What is Power Factor in the real world?

What is Power Factor in the real world?

I've been reading about devices that hook to your house power and save you 25% on your electric bill. They're very vague, but it looks like they add a cap across the line to correct power factor.

I pay for WATTS delivered, so it appears that reducing V-A doesn't save any money...until the power company starts billing for V-A.

But that got me thinking...what is PF anyway? It's all nice and tidy when you have a motor with a constant load that looks inductive. You put some Capacitance across it to shift the current back in phase with the voltage. The place to do that is at each individual motor.
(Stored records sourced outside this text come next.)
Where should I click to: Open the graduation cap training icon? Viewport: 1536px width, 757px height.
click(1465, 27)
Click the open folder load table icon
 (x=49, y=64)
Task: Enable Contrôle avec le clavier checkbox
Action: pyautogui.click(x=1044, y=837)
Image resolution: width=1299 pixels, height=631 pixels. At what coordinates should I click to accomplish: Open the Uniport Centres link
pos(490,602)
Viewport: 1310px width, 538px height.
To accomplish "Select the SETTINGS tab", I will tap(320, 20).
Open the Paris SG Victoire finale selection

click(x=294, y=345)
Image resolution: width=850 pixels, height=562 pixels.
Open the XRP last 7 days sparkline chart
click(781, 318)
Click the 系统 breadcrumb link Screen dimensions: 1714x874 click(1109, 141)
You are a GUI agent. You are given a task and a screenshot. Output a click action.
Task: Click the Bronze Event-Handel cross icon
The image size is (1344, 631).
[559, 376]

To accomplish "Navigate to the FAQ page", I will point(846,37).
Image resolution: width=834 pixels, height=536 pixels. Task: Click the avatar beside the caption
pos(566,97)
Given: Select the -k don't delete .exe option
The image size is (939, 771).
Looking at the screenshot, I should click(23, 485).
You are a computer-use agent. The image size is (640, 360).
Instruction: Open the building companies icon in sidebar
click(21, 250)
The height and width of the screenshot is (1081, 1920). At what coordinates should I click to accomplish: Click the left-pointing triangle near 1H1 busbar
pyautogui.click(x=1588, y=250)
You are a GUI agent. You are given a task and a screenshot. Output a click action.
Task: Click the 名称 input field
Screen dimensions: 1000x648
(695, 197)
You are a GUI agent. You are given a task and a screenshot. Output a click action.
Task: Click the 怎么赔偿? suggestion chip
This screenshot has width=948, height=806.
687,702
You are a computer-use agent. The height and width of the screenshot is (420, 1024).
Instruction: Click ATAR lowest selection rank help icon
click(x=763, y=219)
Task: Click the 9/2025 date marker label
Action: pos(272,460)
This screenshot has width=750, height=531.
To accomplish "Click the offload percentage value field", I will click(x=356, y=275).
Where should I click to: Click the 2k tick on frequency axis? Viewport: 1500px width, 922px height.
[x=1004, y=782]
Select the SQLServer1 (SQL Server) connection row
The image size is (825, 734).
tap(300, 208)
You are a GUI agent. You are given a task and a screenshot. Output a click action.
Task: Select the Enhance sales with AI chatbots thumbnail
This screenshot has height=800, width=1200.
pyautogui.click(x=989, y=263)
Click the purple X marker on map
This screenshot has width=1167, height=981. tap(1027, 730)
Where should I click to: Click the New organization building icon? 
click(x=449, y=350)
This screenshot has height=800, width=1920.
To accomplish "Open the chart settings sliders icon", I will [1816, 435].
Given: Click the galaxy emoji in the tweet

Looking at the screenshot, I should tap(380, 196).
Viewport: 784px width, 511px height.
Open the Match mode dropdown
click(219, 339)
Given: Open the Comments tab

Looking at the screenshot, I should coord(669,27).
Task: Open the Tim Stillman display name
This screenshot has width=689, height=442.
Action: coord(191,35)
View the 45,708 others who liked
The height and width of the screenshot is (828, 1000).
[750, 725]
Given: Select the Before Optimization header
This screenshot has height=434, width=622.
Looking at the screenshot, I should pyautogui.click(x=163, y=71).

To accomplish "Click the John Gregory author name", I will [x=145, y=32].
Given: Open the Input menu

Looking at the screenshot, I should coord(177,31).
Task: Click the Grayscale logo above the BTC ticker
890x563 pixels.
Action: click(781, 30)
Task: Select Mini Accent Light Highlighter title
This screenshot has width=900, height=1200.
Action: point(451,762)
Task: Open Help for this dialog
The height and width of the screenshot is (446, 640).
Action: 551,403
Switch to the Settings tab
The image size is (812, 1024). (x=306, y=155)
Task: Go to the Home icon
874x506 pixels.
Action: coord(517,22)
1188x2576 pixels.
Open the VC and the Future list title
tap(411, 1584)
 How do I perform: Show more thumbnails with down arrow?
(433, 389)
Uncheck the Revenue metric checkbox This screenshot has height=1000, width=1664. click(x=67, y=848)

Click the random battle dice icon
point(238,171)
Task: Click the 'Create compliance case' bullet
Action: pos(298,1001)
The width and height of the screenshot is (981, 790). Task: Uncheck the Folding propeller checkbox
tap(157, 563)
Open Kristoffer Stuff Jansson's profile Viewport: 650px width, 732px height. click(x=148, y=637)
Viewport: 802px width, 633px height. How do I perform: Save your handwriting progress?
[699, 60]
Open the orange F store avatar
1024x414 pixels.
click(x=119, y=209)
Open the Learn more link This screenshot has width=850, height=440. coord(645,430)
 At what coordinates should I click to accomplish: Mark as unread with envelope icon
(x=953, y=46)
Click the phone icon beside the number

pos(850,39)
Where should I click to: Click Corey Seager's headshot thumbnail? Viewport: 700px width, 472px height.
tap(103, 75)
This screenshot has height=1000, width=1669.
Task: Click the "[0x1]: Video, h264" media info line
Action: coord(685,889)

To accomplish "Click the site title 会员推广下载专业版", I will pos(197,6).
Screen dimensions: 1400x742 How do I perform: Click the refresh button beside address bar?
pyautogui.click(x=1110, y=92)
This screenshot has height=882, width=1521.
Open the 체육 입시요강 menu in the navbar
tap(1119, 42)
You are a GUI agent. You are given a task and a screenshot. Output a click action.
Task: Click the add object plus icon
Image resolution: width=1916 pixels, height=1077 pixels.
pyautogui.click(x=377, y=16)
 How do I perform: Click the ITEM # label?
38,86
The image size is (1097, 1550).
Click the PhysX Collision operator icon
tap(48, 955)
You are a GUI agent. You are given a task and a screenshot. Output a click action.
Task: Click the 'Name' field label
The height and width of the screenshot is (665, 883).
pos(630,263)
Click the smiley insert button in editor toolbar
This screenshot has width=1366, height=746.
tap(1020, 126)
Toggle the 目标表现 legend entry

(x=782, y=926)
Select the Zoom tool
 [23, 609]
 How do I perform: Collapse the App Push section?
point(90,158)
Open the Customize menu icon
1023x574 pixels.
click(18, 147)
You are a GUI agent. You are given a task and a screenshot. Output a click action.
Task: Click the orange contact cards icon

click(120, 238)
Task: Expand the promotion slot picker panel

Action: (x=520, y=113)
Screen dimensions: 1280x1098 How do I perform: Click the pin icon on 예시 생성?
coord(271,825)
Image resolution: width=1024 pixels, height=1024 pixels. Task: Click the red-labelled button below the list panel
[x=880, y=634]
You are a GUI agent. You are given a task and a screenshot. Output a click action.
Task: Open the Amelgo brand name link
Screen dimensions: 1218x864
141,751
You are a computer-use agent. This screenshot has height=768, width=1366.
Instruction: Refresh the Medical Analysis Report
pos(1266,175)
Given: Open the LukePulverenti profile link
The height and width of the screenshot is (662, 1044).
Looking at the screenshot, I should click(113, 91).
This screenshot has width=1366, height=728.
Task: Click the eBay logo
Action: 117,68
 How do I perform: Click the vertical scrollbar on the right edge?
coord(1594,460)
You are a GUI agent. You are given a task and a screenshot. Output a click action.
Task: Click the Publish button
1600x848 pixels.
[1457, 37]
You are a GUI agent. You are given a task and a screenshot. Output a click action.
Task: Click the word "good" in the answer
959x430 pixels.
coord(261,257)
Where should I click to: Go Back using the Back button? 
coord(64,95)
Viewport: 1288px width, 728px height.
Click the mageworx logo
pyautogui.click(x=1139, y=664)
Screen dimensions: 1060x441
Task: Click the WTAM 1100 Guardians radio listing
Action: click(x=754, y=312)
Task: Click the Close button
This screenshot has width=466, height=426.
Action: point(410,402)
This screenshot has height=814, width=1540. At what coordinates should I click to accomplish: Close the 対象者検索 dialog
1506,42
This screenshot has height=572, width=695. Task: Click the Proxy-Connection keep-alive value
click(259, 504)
But what about the real residential world where you have lots of switching power supplies that have current waveforms that don't look anything like sine waves. And they all have current peaks at about the same time.

I did some experiments. I plugged a 14W muffin fan and a 13W CCFL lamp into a Valhalla digital power analyzer.

I'm assuming volt-amps is Vrms * Irms. (I haven't done the math to determine if this is actually correct, or whether I have to do the integration to get the right number.) Somebody can correct me.

The measured watts for both devices is the sum of the measured watts for the individual devices.

The measured current for both devices is less than the sum of the measured current for the individual devices.

If PF = watts/volt-amps, the CCFL PF is .62 The Fan PF is .66 The PF for both is .75

From the perspective of the power company, is that a good thing? I haven't reduced the peak current at all. I have purchased more watts without increasing the peak current. But the phase is still not optimal.

Looking at the current waveform, there's still almost no current during the first part of the voltage waveform and the big transient when the CCFL turns on. The current waveform looks more like a square wave than a sine wave.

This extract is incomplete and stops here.